Meski kecewa, Bang Upok menolak membawa persoalan ini ke jalur hukum. “Kalau bisa, kita tetap utamakan kekeluargaan. Kami tidak ingin memperkeruh suasana atau merusak iklim bisnis,” tegasnya.

Dampak Domino

Kisah Bang Upok hanyalah satu dari sekian vendor yang turut terdampak. Ia menyebut banyak rekan seprofesi yang kini terpaksa menggadaikan aset, mencari pinjaman, atau memotong gaji karyawan, hanya untuk bertahan. “Dampaknya besar. Bukan hanya kami pelaku usaha, tapi juga UMKM dan pekerja lokal yang menggantungkan hidup dari event-event seperti ini,” jelasnya.

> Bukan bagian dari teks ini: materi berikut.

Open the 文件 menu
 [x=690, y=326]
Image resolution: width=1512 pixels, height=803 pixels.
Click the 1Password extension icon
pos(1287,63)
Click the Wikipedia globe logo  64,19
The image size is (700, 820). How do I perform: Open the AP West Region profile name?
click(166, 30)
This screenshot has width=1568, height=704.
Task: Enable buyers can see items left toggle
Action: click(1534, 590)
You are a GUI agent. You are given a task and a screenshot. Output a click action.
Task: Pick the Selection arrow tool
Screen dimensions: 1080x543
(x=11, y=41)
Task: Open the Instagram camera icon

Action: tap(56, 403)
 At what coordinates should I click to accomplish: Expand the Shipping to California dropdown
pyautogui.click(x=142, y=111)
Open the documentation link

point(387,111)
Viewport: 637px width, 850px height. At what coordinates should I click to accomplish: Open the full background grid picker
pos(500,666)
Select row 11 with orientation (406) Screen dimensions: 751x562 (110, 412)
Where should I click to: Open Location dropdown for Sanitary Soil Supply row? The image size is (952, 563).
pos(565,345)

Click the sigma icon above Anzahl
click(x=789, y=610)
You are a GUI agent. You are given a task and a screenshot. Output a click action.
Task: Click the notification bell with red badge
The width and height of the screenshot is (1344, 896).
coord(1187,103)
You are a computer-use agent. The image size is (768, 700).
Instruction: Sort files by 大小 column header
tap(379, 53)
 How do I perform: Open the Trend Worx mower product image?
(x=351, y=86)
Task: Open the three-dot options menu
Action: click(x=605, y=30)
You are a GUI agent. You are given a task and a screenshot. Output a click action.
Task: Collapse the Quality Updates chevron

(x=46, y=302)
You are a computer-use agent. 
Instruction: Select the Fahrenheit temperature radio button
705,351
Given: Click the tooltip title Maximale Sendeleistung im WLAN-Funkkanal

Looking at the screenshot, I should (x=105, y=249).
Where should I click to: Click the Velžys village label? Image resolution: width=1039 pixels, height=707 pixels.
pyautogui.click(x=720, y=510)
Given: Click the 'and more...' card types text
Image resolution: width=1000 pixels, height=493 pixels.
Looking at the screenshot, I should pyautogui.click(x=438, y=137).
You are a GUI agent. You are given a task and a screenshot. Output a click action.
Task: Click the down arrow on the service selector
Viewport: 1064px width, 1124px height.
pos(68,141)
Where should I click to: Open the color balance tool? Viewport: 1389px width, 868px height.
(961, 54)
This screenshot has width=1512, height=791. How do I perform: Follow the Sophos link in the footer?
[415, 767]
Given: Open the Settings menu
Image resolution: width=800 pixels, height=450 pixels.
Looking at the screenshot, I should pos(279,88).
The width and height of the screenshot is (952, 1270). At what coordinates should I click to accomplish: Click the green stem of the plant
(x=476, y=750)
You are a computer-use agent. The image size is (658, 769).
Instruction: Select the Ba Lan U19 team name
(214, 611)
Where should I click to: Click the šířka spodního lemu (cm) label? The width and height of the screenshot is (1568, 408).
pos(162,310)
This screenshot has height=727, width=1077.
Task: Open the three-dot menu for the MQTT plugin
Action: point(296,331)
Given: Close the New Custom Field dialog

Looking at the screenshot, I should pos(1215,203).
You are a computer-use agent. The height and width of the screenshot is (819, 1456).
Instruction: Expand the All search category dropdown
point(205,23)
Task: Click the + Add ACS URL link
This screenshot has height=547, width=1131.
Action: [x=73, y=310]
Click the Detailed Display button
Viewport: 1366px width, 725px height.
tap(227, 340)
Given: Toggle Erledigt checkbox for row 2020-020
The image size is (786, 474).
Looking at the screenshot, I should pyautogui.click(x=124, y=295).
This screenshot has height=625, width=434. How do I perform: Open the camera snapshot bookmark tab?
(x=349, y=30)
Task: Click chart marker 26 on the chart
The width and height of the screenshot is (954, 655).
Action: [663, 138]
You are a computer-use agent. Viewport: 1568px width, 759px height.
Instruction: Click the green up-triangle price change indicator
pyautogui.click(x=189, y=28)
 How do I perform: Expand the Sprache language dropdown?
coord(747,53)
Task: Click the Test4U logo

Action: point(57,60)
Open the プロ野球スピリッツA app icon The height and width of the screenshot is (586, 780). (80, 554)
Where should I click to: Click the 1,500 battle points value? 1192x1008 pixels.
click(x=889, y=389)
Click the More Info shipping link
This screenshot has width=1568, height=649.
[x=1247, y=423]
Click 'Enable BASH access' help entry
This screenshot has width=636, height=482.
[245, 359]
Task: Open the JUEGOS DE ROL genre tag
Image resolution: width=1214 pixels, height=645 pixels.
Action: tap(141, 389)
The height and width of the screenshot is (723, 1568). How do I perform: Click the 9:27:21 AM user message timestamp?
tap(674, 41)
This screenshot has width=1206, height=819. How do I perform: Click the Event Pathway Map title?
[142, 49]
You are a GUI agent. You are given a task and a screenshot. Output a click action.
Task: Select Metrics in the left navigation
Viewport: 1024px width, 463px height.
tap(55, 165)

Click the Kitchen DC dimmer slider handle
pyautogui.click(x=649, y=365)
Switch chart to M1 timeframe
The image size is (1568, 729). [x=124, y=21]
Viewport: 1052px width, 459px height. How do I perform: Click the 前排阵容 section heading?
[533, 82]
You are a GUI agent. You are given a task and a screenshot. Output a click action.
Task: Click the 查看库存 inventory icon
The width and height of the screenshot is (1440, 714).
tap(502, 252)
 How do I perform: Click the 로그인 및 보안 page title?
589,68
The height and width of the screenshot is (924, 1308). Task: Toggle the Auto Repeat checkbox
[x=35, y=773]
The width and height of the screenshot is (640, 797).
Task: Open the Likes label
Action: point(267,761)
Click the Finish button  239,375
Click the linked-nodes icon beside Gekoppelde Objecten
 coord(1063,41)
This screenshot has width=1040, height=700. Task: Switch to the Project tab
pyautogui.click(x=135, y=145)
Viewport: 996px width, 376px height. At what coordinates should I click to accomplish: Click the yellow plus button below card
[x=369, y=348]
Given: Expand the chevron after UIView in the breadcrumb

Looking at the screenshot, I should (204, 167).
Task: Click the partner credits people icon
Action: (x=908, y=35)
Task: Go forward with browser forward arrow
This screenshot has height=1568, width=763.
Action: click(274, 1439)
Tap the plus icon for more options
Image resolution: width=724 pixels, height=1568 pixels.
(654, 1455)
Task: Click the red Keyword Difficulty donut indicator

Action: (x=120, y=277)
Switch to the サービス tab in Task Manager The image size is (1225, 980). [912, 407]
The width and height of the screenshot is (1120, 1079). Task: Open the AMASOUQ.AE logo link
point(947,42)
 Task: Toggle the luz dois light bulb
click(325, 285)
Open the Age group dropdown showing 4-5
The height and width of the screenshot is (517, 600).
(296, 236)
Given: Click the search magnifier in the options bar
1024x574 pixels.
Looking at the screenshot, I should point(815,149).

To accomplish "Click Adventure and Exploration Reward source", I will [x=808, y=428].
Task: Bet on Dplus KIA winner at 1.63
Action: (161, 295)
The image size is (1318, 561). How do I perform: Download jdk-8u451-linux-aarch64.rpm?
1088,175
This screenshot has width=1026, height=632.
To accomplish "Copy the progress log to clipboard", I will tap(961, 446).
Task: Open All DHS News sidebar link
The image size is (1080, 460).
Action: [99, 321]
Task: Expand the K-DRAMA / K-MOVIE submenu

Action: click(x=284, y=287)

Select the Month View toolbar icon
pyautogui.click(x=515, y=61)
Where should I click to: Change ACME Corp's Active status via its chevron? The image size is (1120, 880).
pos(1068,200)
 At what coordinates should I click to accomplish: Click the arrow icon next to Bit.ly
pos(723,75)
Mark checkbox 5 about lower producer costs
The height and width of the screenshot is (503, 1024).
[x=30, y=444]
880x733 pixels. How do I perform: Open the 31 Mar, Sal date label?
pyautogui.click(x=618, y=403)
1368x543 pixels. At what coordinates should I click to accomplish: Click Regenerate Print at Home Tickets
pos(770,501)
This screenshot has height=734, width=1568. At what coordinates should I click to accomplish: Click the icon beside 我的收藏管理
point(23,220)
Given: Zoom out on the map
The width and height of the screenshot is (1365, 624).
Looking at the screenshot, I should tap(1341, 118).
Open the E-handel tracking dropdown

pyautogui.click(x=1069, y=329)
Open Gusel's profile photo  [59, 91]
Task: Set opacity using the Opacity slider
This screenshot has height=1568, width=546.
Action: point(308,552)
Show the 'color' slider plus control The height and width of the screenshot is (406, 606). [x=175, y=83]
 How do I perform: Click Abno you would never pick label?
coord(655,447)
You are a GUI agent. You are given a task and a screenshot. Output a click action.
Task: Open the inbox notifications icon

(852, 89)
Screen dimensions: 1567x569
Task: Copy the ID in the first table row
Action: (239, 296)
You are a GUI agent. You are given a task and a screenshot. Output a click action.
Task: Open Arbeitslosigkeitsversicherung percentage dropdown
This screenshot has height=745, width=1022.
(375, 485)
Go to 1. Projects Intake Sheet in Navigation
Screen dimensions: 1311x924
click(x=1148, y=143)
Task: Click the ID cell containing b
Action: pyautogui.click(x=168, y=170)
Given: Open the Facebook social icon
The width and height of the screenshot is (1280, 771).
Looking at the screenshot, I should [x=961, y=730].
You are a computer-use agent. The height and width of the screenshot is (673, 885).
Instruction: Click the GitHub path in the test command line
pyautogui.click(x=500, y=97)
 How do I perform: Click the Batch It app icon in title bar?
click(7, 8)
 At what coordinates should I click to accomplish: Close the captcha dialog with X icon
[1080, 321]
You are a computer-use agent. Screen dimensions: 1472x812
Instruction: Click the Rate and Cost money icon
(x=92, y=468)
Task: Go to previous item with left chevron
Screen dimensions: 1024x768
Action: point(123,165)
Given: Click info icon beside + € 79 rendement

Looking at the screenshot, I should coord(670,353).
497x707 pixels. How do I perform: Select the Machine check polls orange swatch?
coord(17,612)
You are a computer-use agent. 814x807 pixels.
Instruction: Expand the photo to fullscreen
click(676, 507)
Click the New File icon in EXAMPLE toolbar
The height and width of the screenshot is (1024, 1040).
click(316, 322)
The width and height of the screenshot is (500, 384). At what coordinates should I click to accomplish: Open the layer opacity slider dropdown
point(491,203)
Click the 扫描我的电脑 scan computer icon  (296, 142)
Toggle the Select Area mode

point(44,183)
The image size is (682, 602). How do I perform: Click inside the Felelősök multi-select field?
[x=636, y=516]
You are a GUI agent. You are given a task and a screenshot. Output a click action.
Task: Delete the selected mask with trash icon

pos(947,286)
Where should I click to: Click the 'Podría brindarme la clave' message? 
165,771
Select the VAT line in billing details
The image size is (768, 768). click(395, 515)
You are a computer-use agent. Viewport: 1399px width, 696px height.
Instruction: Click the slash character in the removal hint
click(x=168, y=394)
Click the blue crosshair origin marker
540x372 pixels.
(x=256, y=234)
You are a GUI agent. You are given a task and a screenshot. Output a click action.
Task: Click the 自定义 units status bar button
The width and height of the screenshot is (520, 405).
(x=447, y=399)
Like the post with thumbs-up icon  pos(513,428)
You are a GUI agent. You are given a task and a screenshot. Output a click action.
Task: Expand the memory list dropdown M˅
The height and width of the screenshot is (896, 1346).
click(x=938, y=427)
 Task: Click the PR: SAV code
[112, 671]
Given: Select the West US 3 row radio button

Meskipun telah mengalami kerugian besar, Bang Upok tetap berharap agar event-event berskala internasional tetap berlanjut di NTB. Ia menyebut MXGP sebagai salah satu penyumbang citra positif daerah, bahkan Sirkuit Samota mendapat penghargaan sebagai sirkuit tercantik di dunia. “Kami bangga bisa berkontribusi. Tapi kami juga butuh kepastian. Kalau tak dibayar, siapa yang mau ikut lagi di 2025?” katanya menutup.